A police standoff began in Merrimack after a boyfriend told his girlfriend that the spaghetti dinner she made was “OK,” according to police paperwork.
Police responded to Webster Green Condominium Complex for a domestic disturbance Saturday at about 2:35 p.m. Officers met with a resident of the complex who said that his girlfriend, Jodi Ecklund, was in the apartment and damaging property.
The boyfriend told police that Ecklund had made him a spaghetti dinner and asked him how it was. He replied with “OK,” and said Ecklund then went “bipolar” on him.
Ecklund allegedly assaulted the boyfriend by punching him in the face, punching him in the arm and scratching his hand. He left the apartment and heard Ecklund lock the door, according to court documents.
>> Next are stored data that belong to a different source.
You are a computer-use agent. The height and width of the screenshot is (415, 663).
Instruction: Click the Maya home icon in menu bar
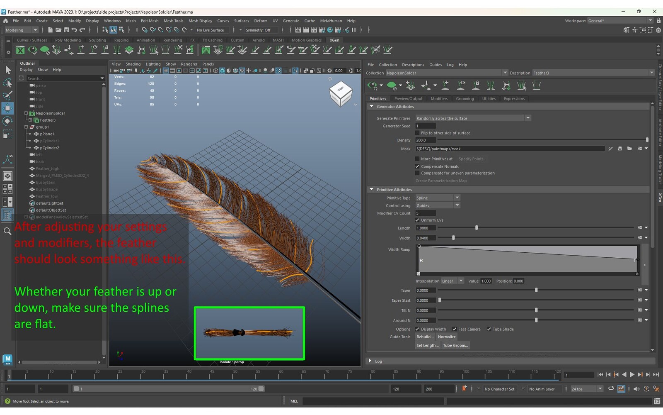click(5, 21)
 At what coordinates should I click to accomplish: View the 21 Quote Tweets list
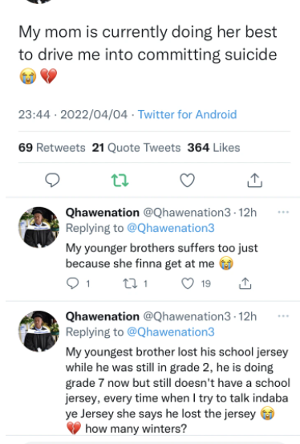click(x=136, y=148)
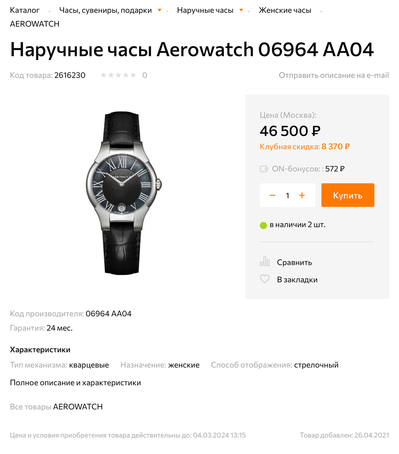The image size is (399, 454).
Task: Click the green in-stock indicator dot
Action: pyautogui.click(x=263, y=225)
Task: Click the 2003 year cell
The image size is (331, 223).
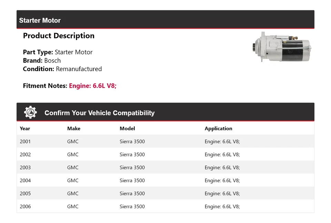Action: [x=25, y=167]
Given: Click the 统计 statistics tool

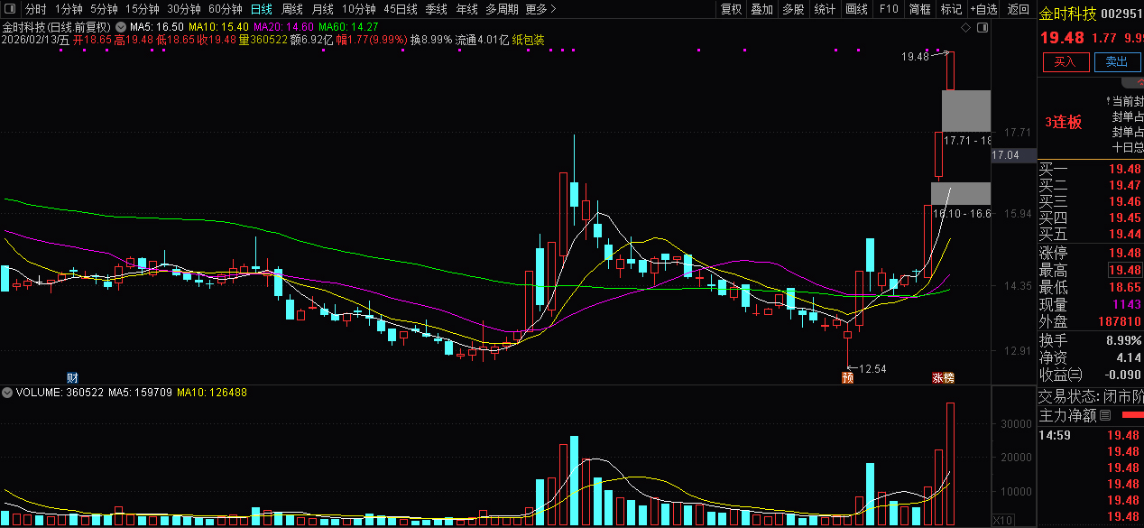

Two firearms – a Glock 9mm and a M4 rifle – were in the apartment, the boyfriend told police.
Officers approached the apartment door and heard Ecklund screaming yelling, telling them to get the (expletive) out of there, court documents read. She then told police that she would kill them if they entered the apartment and would harm herself, confirming there were guns inside.
Ecklund began to barricade herself in the apartment. Officers said they attempted to gain access in, and while doing so Ecklund told them they could come in now that she had the safety on.
Shout out to Jodi Ecklund for standing up for herself against her asshole boyfriend. She slaved away in front of the stove to make spaghetti for her bae and that ungrateful monster couldn’t even hit her with a ‘wow honey, that was the great. Thank you for the meal. You are life. Don’t touch the glock 9 please.’
But nope. Her spaghetti was just ‘ok’. Those are fighting words. Bipolar or not, you talk shit about someone’s cooking and you’re going to get hit. You never make the person handling your food angry. Can only imagine how many pubes this man has consumed at restaurants after being a jerk to the staff.
Also, love my Jodi hitting the cops with ‘hey, you can come in now. The safety on my glock is on’. Sort of the opposite of Scarface’s ‘Okay, I’M RELOADED’.